We’ve covered the subject of autoimmune diseases before:

“Autoimmune Diseases, Part I”, November 18, 2016,

“Autoimmune Diseases, Part II”,  November 25, 2016, and

“Autoimmune Diseases, Part III”, December 2, 2016.


There are actually 134 autoimmune diseases, and you can see them all on the following website.


Autoimmune diseases have become increasingly common; about 50 million Americans suffer from at least one kind.

If you have an autoimmune disease, it means that your body is basically attacking itself. Your immune system goes into overdrive and sees everything as a threat. Trying to protect you from this perceived danger, it starts fighting and attacking its own tissues and cells, mistaking them as the enemy. This can lead to pain, discomfort, and all kinds of issues depending on the autoimmune conditions you have.

There are many kinds of autoimmune diseases (see the above website), including Celiac disease, Hashimoto’s disease, Graves’ disease, diabetes, multiple sclerosis, psoriasis, rheumatoid arthritis, and inflammatory bowel disease.

Despite the wide range of different autoimmune diseases though, they all tend to have the same kind of triggers.

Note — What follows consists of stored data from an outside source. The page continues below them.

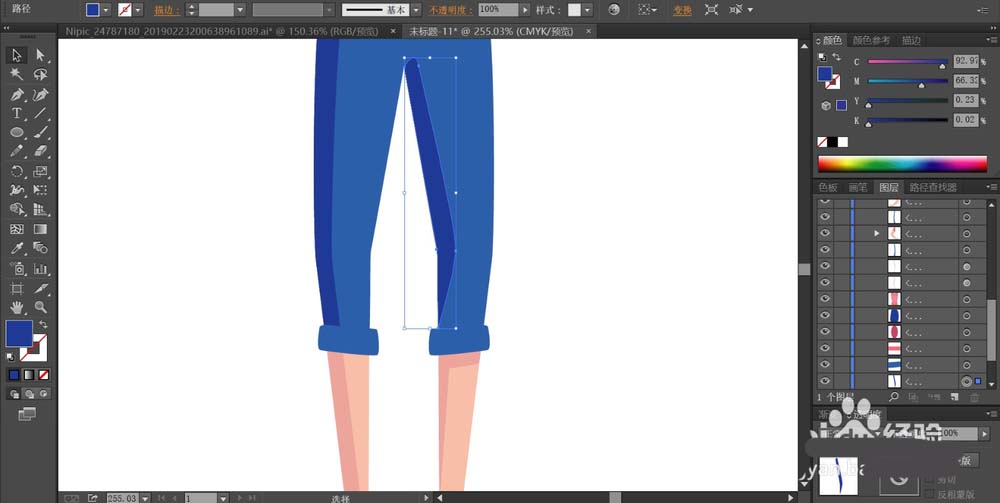
Task: Expand the layer group disclosure triangle
Action: point(877,233)
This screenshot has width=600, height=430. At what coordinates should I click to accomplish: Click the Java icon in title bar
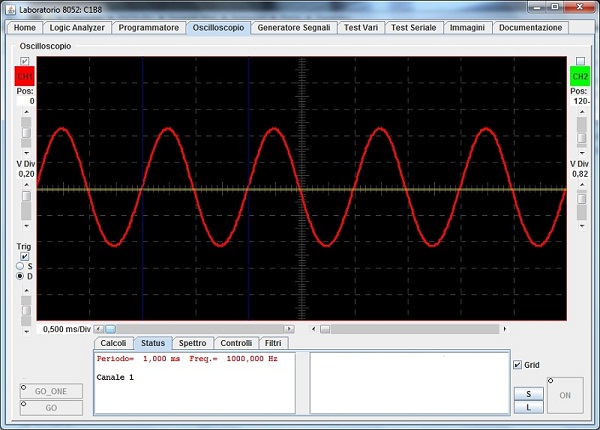pos(10,8)
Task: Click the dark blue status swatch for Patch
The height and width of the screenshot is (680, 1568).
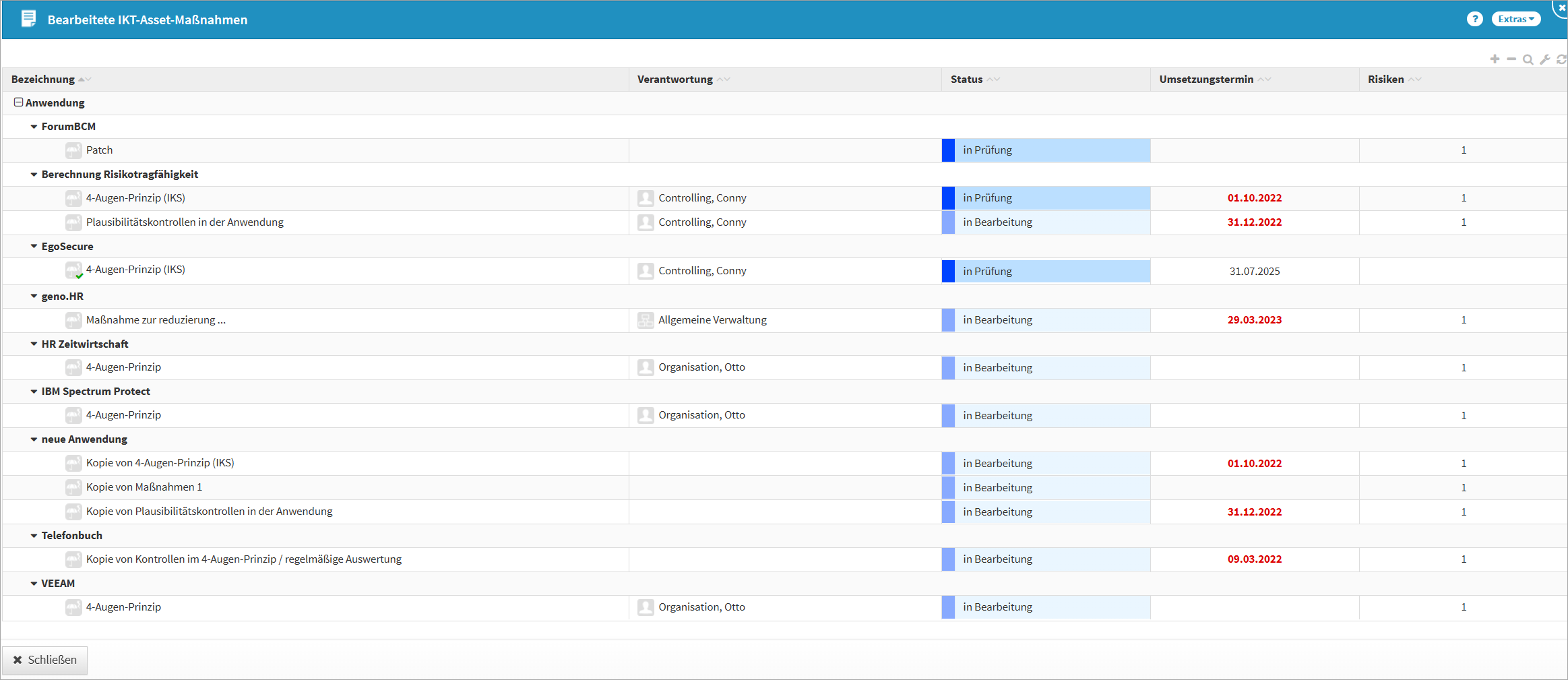Action: [948, 150]
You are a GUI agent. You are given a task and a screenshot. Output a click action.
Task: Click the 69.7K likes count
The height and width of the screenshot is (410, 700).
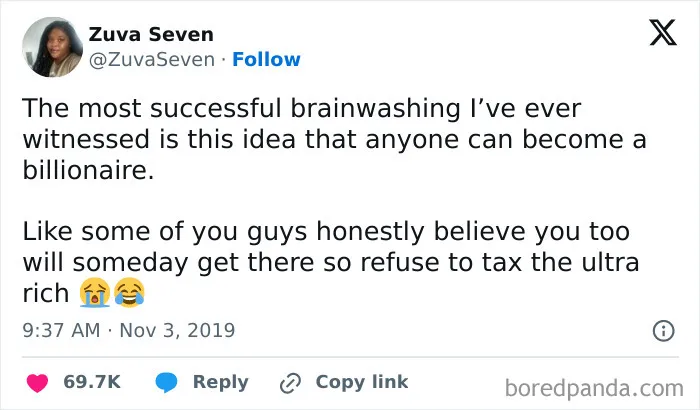pyautogui.click(x=92, y=382)
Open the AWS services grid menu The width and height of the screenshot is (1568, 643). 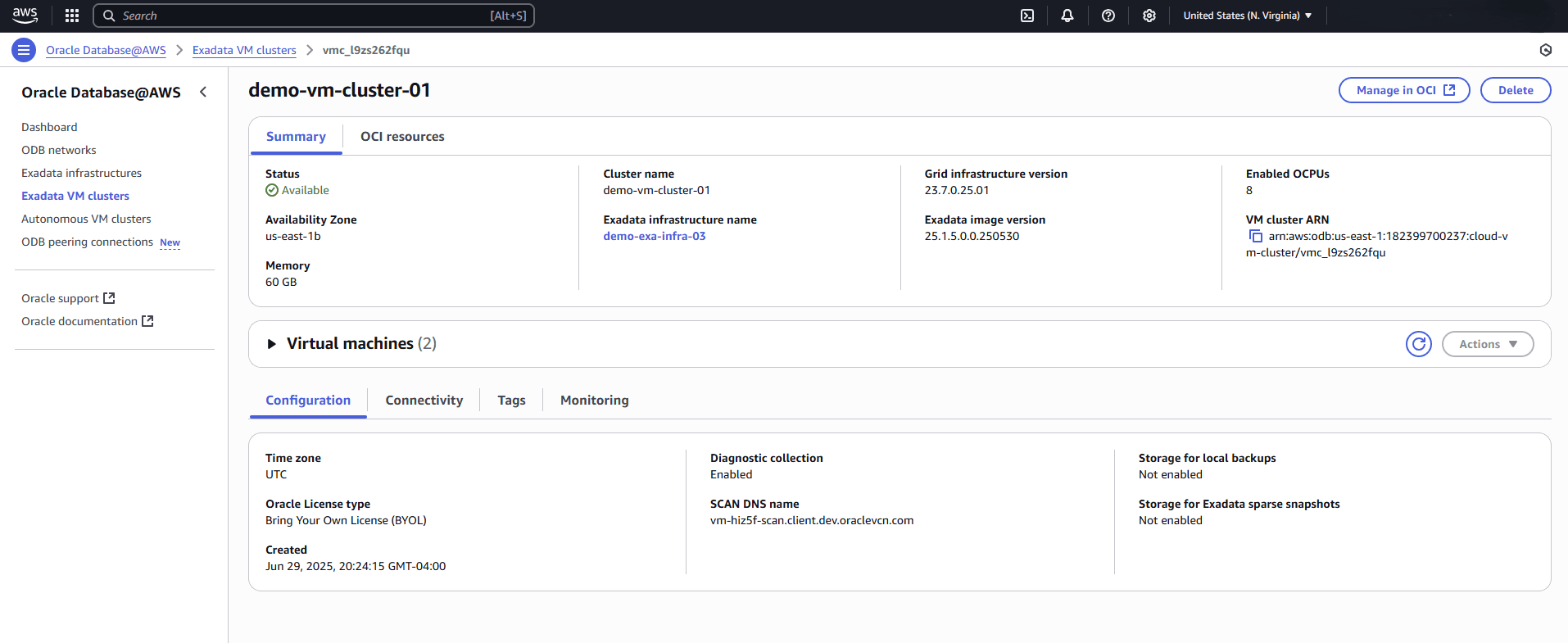72,16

If you avoid these common triggers, you can avoid flare-ups and reduce the symptoms.


5 Autoimmune Triggers You Can Avoid


  1. Sugar. Processed sugar is a common offender for anyone’s health. It leads to inflammation and can trigger autoimmune symptoms. Use organic honey, and eat dates, fruits, and root vegies for sweeteners.
  2. Quinoa. Though it is gluten-free and a trendy protein-rich pseudo grain, in large amounts it can actually provoke your immune system. Limit your quinoa consumption and stick to other gluten-free products instead.
  3. Gluten. Gluten is a well-known offender of health. People with Celiac disease know to stay away from it. However, it is destructive to anyone with any other autoimmune condition as well. Switch to gluten-free to stay safe.
  4. Dairy. Due to molecular mimicry, casein in dairy can act like gluten in your body. It can cause your immune system to go haywire and trigger your symptoms. Switch to plant based alternatives.
  5. Milk chocolate. It may be yummy, but all the refined sugar, dairy, unhealthy fats, and possible artificial ingredients make milk chocolate the enemy. Switch to dairy-free, extra dark chocolate, raw cacao, and carob products. If you need sweetness, fruit and root-vegies are your best options.

If you avoid these triggers, you can reduce your risk of autoimmune flare up.